Second, I brought two cups of water to a boil on the stovetop.  This will be used to steam the bread as it bakes, which helps give it a nice crust.  I got the spray bottle we use to discipline our cats (spray them with water when they misbehave) and got ready to put the bread in the oven.  I opened the oven and sprinkled some flour on the pizza stone to keep the bread from sticking, then slid the dough onto the stone.  I poured the boiling water into the baking pan, then used the spray bottle to spray the inside walls of the oven with water.  The Forno Bravo website said to do this three times, each 30 seconds after the previous spray.  I did the first, then forgot to do the second until 2 minutes had passed, then did the third after another minute or so.  In the course of spraying the walls of the oven I managed to spray the bread a little, but there wasn't much I could do about it once it happened.  I didn't get this part quite right, but next time I'll pay closer attention.

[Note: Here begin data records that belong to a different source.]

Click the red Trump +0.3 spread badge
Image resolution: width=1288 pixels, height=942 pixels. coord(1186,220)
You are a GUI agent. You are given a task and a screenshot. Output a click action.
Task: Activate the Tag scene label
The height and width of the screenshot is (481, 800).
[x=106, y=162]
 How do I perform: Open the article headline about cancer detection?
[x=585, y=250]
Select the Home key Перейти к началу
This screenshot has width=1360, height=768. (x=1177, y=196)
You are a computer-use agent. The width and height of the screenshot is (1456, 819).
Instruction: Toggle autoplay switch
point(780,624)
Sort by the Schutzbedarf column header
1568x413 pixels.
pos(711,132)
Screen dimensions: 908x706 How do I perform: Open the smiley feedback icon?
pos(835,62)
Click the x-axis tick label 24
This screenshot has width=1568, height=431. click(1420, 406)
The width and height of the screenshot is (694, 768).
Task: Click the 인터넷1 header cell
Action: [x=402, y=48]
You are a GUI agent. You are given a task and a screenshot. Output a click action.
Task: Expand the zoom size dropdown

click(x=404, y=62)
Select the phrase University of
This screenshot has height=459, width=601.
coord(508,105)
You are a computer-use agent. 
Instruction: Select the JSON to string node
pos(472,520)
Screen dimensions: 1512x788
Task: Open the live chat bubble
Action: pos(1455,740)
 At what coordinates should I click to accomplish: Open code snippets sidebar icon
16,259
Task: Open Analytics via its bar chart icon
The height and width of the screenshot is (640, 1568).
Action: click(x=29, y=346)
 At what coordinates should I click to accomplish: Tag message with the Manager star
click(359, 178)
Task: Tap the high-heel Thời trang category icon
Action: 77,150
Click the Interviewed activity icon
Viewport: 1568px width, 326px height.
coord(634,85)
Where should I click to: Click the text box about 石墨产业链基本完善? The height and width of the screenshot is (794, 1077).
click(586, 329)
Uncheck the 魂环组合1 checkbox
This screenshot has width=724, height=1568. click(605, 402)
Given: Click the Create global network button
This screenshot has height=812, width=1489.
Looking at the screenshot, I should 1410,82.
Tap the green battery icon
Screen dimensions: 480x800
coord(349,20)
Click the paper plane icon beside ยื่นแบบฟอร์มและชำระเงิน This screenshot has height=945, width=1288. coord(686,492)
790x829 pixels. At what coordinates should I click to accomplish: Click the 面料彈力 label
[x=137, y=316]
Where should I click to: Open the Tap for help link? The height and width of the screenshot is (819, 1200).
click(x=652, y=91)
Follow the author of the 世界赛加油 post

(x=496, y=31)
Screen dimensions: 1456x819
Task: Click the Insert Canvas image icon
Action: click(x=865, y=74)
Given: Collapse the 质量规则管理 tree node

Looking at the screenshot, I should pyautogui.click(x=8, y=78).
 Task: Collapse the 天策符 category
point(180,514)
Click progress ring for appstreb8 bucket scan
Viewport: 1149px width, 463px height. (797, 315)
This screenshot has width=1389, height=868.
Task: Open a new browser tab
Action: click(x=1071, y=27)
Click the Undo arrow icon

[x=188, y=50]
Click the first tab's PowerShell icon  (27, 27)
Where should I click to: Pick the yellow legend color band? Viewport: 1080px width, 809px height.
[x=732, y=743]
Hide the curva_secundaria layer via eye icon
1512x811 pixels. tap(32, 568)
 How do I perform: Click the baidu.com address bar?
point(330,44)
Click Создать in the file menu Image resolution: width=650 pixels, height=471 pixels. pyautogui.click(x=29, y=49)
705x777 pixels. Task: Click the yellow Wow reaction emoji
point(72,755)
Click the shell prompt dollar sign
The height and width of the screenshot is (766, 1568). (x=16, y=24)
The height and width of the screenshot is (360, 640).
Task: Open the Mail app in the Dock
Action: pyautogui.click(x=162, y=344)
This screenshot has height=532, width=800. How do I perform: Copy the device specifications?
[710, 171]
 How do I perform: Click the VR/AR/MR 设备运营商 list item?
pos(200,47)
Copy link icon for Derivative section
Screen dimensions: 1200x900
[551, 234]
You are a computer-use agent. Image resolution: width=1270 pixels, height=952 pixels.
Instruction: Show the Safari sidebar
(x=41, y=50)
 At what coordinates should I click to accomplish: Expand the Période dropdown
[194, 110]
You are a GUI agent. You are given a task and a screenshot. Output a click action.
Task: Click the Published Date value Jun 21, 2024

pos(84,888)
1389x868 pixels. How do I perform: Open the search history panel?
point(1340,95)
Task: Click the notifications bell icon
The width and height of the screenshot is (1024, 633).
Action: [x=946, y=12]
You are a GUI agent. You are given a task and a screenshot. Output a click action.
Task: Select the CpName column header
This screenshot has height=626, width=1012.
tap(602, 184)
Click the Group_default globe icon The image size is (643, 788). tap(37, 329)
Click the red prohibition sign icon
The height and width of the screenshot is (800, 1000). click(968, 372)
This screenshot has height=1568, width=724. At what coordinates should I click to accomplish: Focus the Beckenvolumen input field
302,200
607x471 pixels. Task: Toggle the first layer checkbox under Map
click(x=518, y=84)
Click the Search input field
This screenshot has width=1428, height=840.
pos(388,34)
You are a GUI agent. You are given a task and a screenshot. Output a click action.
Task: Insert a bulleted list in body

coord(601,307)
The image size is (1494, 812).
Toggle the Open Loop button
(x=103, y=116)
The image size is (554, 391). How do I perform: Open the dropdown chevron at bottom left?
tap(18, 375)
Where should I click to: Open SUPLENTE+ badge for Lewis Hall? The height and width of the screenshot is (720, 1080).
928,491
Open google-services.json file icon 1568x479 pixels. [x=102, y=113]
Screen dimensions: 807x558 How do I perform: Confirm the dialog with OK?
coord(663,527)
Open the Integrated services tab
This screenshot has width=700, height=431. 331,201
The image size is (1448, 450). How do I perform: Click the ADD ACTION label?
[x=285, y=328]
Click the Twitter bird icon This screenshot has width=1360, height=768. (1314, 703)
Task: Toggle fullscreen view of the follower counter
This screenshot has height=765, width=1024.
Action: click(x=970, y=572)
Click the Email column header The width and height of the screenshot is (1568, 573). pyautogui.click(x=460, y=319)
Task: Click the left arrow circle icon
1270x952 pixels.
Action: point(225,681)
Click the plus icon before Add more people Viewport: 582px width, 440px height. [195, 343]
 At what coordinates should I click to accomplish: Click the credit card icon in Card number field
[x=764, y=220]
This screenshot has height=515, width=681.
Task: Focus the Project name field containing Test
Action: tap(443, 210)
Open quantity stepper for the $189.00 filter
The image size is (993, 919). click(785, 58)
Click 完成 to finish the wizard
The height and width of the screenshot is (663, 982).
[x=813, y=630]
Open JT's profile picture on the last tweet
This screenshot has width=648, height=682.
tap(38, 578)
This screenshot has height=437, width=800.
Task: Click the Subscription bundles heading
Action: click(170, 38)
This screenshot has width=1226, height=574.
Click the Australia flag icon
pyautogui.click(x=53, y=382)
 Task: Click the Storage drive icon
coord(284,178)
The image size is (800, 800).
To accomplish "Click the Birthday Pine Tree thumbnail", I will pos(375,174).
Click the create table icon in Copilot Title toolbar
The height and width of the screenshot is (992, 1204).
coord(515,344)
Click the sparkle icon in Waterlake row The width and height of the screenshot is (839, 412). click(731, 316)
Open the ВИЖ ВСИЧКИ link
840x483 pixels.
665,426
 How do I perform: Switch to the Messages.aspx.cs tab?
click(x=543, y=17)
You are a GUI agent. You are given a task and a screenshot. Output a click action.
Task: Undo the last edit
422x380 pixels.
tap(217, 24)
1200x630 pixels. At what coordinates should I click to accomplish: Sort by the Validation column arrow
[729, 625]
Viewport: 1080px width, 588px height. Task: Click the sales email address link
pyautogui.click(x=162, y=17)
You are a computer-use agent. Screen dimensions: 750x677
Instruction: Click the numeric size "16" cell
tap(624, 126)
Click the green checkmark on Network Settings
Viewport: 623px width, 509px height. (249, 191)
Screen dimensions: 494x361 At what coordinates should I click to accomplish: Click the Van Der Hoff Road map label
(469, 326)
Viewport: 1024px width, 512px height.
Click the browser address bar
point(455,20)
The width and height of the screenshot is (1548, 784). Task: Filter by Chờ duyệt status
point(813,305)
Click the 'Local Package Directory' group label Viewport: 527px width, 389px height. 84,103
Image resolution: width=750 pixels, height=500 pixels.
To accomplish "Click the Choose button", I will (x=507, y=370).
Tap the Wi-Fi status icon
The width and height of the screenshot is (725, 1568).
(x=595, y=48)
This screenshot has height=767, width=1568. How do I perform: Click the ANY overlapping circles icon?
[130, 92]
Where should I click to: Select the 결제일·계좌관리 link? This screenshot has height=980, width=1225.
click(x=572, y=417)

The baking pan with water provides the steam as the bread continues to bake, and boiling the water ensures that it turns to steam right away in the oven.  This bread made the apartment smell amazing as it cooked, and I had a good feeling about how it would come out.  When it was finished baking I tried to rub it with butter straight from the refrigerator but succeeded only in knocking lots of sunflower seeds off; I ended up cutting some small slices of butter and leaving them on top to melt before rubbing it in.

Just out of the oven, before rubbing with butter
Jack approves.  Rubbing with butter gives it a nice shine

It wasn't quite as airy as I hoped, but the flavor is great and it's not as dense as the Whole Wheat Walnut Bread.  The crust came out pretty good too with a nice crunch.  It's impossible to duplicate bread baked on the other side of the world due to small differences in the ingredients, in the water, and even in the composition of the air.  I may not ever be able to get it exact, but I'm getting closer.  I'm looking forward to breakfast tomorrow.